§ **ACTIVITY**
An exact copy of the listing is what the response must contain.
--- START ---
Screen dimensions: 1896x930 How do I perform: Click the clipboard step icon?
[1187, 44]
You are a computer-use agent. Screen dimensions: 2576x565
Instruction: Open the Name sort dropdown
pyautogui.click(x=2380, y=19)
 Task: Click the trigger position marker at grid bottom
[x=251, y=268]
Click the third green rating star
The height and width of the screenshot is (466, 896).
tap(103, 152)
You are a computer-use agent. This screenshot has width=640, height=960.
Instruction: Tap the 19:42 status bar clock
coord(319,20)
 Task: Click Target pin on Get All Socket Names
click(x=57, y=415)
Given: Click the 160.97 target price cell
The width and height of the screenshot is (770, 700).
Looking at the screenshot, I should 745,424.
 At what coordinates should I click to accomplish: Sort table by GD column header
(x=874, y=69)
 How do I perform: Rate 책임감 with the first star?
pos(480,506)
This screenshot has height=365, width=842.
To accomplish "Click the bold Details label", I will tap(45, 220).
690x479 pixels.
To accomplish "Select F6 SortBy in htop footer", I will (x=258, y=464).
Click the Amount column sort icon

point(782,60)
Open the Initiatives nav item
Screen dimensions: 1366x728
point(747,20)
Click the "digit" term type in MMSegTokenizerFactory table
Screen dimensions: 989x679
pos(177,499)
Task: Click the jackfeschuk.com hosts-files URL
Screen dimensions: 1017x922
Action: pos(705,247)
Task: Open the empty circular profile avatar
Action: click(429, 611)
--- END ---
§ **RESULT FOR THIS EXERCISE**
Screen dimensions: 1896x930 How do I perform: Click the clipboard step icon?
[1187, 44]
You are a computer-use agent. Screen dimensions: 2576x565
Instruction: Open the Name sort dropdown
pyautogui.click(x=2380, y=19)
 Task: Click the trigger position marker at grid bottom
[x=251, y=268]
Click the third green rating star
The height and width of the screenshot is (466, 896).
tap(103, 152)
You are a computer-use agent. This screenshot has width=640, height=960.
Instruction: Tap the 19:42 status bar clock
coord(319,20)
 Task: Click Target pin on Get All Socket Names
click(x=57, y=415)
Given: Click the 160.97 target price cell
The width and height of the screenshot is (770, 700).
Looking at the screenshot, I should 745,424.
 At what coordinates should I click to accomplish: Sort table by GD column header
(x=874, y=69)
 How do I perform: Rate 책임감 with the first star?
pos(480,506)
This screenshot has height=365, width=842.
To accomplish "Click the bold Details label", I will tap(45, 220).
690x479 pixels.
To accomplish "Select F6 SortBy in htop footer", I will (x=258, y=464).
Click the Amount column sort icon

point(782,60)
Open the Initiatives nav item
Screen dimensions: 1366x728
point(747,20)
Click the "digit" term type in MMSegTokenizerFactory table
Screen dimensions: 989x679
pos(177,499)
Task: Click the jackfeschuk.com hosts-files URL
Screen dimensions: 1017x922
Action: pos(705,247)
Task: Open the empty circular profile avatar
Action: click(429, 611)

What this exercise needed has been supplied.